“Cuestión de pelotas”
Hacer ironía con el intento de quemar vivos a unos policías resulta, cuando menos, difícil, lo que en verdad nos sale del alma, así, a primer impulso es… pero claro, debemos ser políticamente correctos, no sea que el dejar fluir los impulsos nos acarree el título de bárbaros o algo peor.
Echo hacia atrás la memoria y me veo a mí mismo en Las Ramblas de Barcelona, una tarde cualquiera, junto a unos amigos, mirando macramés, de pronto, aparecen los grises pero, afortunadamente, mi amigo Quique me coge en volandas y echa a correr por las calles cercanas...
Eran tiempos difíciles, la policía de Billy el Niño, la policía de Rodolfo Martín Villa, la violencia represora pudo, así, en condicional, no justificar, pero sí explicar algunos actos violentos. Hoy, treinta o más años después, no se puede explicar lo que ocurre, no se puede mas que desear que las fuerzas de seguridad actúen con toda la contundencia que les hemos dado en la Constitución, claro que... qué alarma, qué congoja ante noticias como la del intento de quemar vivos a dos policías, qué asco el leer que se le ha pedido a la policía que no salga a las calles de Guipúzcoa para no provocar, qué pena de situación, duele ver como todo es objeto de mercadeo.

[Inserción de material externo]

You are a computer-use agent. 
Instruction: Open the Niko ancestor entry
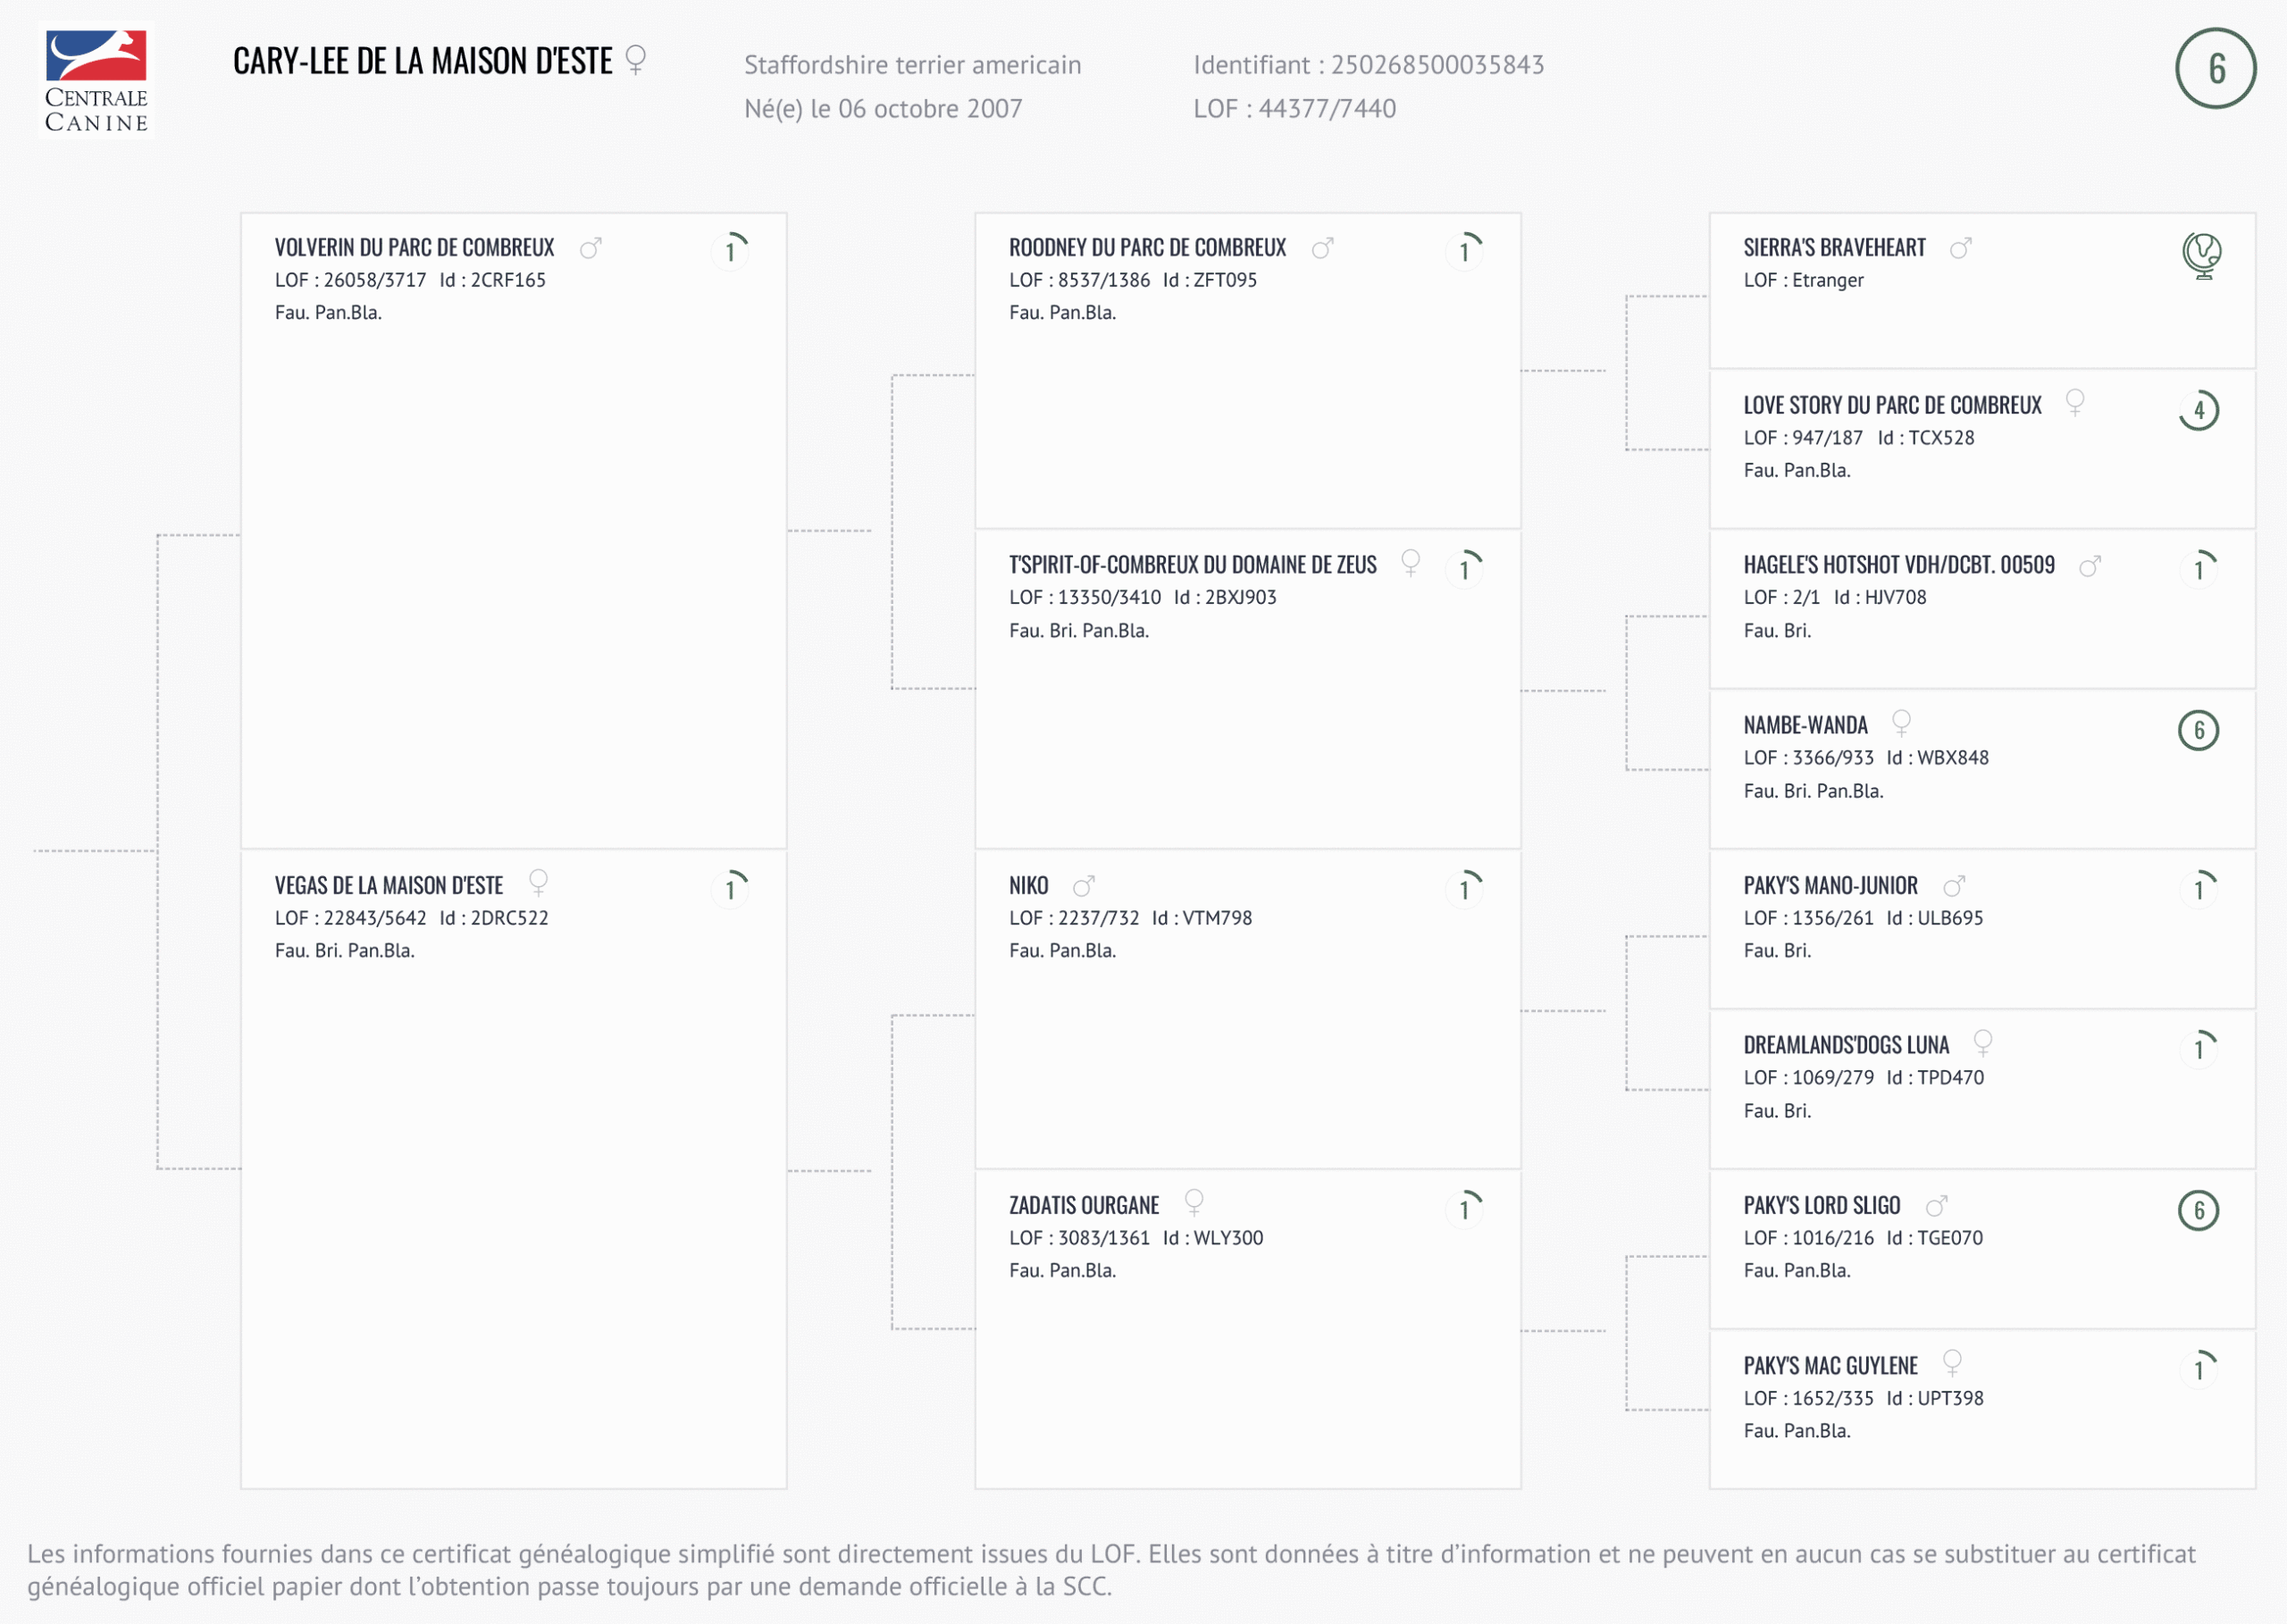click(x=1028, y=886)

En esta feria de fechorías morales, el rey de reyes es quien permite, quien calla, quien consiente, el que pide continencia a los jueces, el que entroniza en la tolerancia a los bárbaros de las pistolas, el que hace oídos sordos a las evidencias, quien expide certificado de buena conducta a un agujero negro llamado Otegui...
Y aquí estamos los ciudadanos, sin entender la descomposición moral de la convivencia, sin saber si el ataque continuado hacia nuestros valores, hacia reglas de juego establecidas con el consenso de todos, esto es, la Constitución, nos puede legitimar para algo más que el pataleo.
El lejano 1972 trajo muchas cosas, entre ellas el famoso y adulterado caso Watergate, como es lógico, los periódicos explotaron el asunto hasta agotarlo, hasta crear una leyenda que aún hoy perdura. Algo de lo publicado en aquella época, en concreto en Cambio 16, me viene a la memoria ante la actual situación de cosas. En la revista se nos contaba cómo los padres americanos decían a sus hijos: “hijos, lo más grande que se puede ser es presidente de la nación, pero por encima de ello está la Constitución”.
Constitución, triste término, a eso la han reducido, a solo un garabato, a algo inconsistente, insípido y dilatado para que tengan cabida los devaneos de los anómalos, las avaricias de unos, los crímenes de otros.
Y no sólo es una cuestión de esta rendición ante la brutalidad, no, es lo que se pierde en la inmensidad de los periódicos, lo que subyace en las palabras del Presidente de la Generalitat de Cataluña, esas palabras susurradas a los oídos de los socios, de los que entienden, esas en las que “Amargall” les sugiere que trasladen al ámbito del Estado esa coalición, lo cuenta un despistado diputado de ICV, y no cualquiera, que el Sr. Guillot es de la cúpula de los verdes casposos y no habla de oídas, que no, que sus palabras hacen referencia a “Amargall”, que desde que ve el retiro se ha vuelto más... “sobrio”.
Pero las reflexiones a las que nos tendrían que llevar estas palabras, las consideraciones de lo que ocurriría en el parlamento nacional con un grupo tan numeroso como el que forma la “Entesa”, eso es otra historia, claro que no se apuren, para eso está el ingeniero de la Constitución, el amigo de los animales, el vahídos ZP.
Pero... mejor no pensemos... pensar produce cáncer.